**Aim of the task:** Reproduce everything in the atonement discourse from "MISSIONARY APPLICATION OF" down to "wants of man.", word for word.

**Document excerpt:**
== Segment start ==

[DISCOURSE IV.]

MISSIONARY APPLICATION OF THE EXTENT OF THE ATONEMENT.

"For the whole world."—1 John ii. 2.

Let us now consider the universal and ineradicable wants of man.

Such a consideration is substantially unaffected by speculation as to the theory of man's origin. Whether the first men are to be looked for by the banks of some icy river feebly shaping their arrowheads of flint, or in godlike and glorious progenitors beside the streams of Eden; whether our ancestors were the result of an inconceivably ancient evolution, or called into existence by a creative act, or sprung from some lower creature elevated in the fulness of time by a majestic inspiration,—at least, as a matter of fact, man has other and deeper wants than those of the back and stomach. Man as he is has five spiritual instincts. How they came to be there, let it be repeated, is not the question. It is the fact of their existence, not the mode of their genesis, with which we are now concerned.

== Segment end ==

**Source data:**
== Segment start ==

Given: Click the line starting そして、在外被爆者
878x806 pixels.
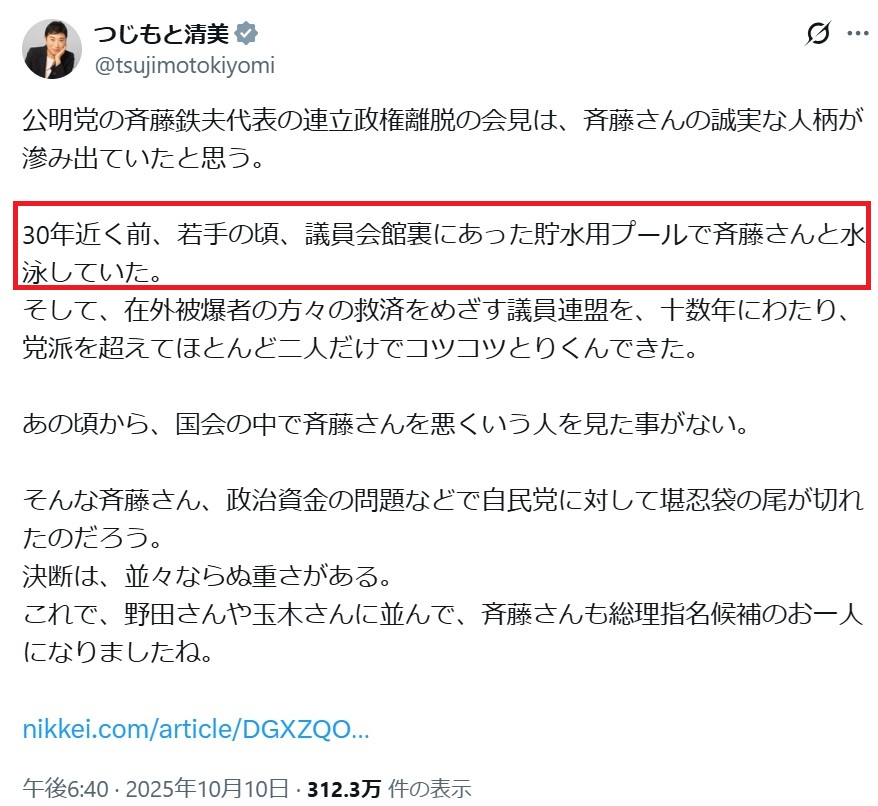Looking at the screenshot, I should click(x=438, y=310).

== Segment end ==

**Response to the task:**
MISSIONARY APPLICATION OF THE EXTENT OF THE ATONEMENT.

"For the whole world."—1 John ii. 2.

Let us now consider the universal and ineradicable wants of man.